--- Schriftelijke opdracht ---
Schrijf uit het materiaal de regels vanaf de regel met "Task: Click the โปรโมชัน percent badge icon" tot en met de regel met "Action: (37, 686)" volledig opnieuw uit. Vermenigvuldig daarbij alleen de coördinaten met 0,55 en rond af op hele getallen, waarbij halven naar boven gaan. Laat de afbeeldingen weg.

━━ Aangeleverd materiaal ━━

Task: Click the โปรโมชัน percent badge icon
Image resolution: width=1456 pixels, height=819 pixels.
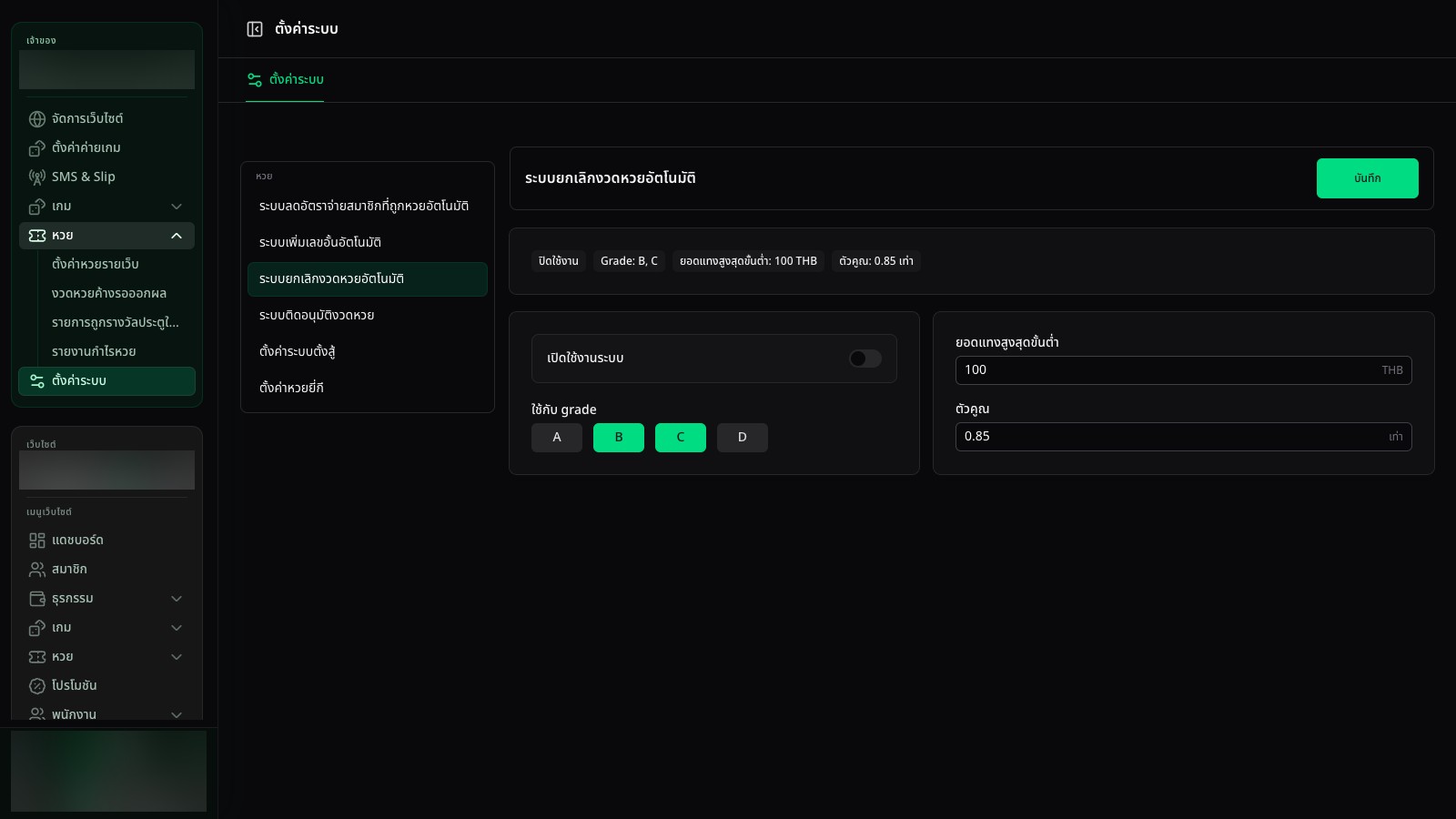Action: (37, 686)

━━━
━━ Aangeleverd materiaal ━━

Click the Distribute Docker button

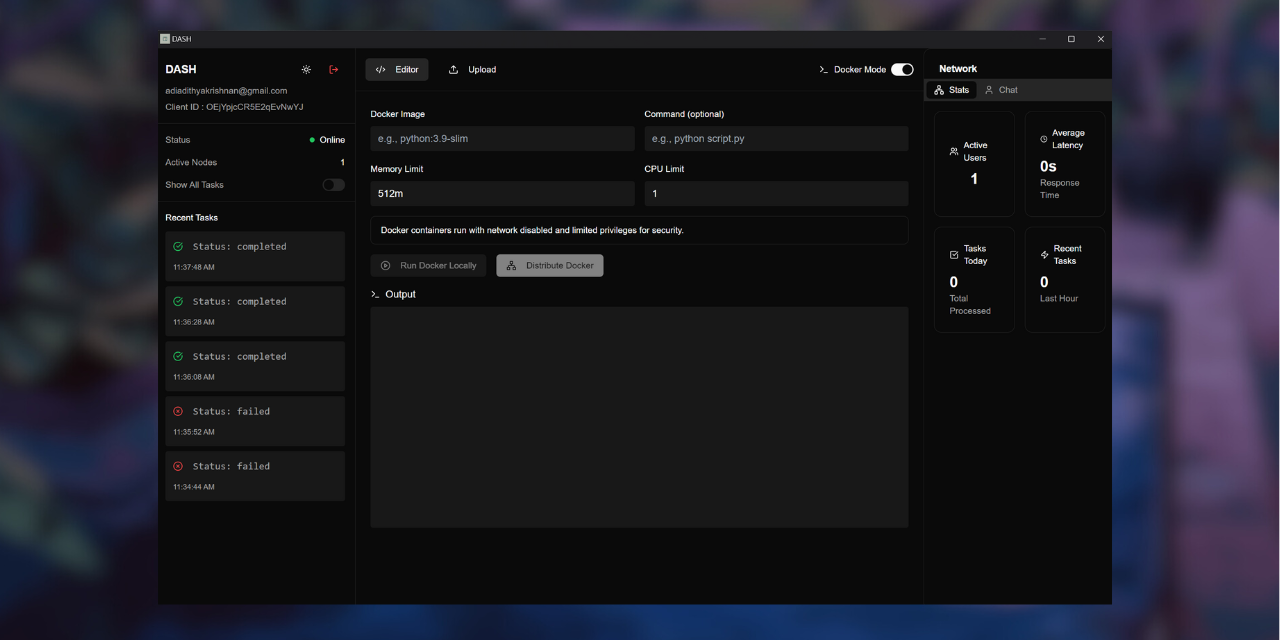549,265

━━━

--- Uitvoer hieronder ---
Task: Click the โปรโมชัน percent badge icon
Image resolution: width=1456 pixels, height=819 pixels.
Action: (20, 377)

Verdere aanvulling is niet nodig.